- **Your goal**:
Please copy every line from the following entries in which the word "agent" appears.

- **Excerpted records**:
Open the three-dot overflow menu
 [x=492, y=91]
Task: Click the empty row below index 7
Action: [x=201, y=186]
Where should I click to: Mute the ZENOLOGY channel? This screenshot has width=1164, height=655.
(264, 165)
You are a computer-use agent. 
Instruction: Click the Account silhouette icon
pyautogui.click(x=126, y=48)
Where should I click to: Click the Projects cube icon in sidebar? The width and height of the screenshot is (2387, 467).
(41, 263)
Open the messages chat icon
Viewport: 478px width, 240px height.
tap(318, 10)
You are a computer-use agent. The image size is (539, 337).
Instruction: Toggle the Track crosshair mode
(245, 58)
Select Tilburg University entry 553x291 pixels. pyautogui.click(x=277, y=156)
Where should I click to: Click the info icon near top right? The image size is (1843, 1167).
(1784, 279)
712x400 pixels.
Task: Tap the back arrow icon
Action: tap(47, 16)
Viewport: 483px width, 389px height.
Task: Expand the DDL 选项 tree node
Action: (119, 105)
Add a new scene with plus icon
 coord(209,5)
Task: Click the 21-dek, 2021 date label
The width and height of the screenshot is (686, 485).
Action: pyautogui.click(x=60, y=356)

- **Task solution**:
You are a computer-use agent. 
You are a computer-use agent. The image size is (539, 337).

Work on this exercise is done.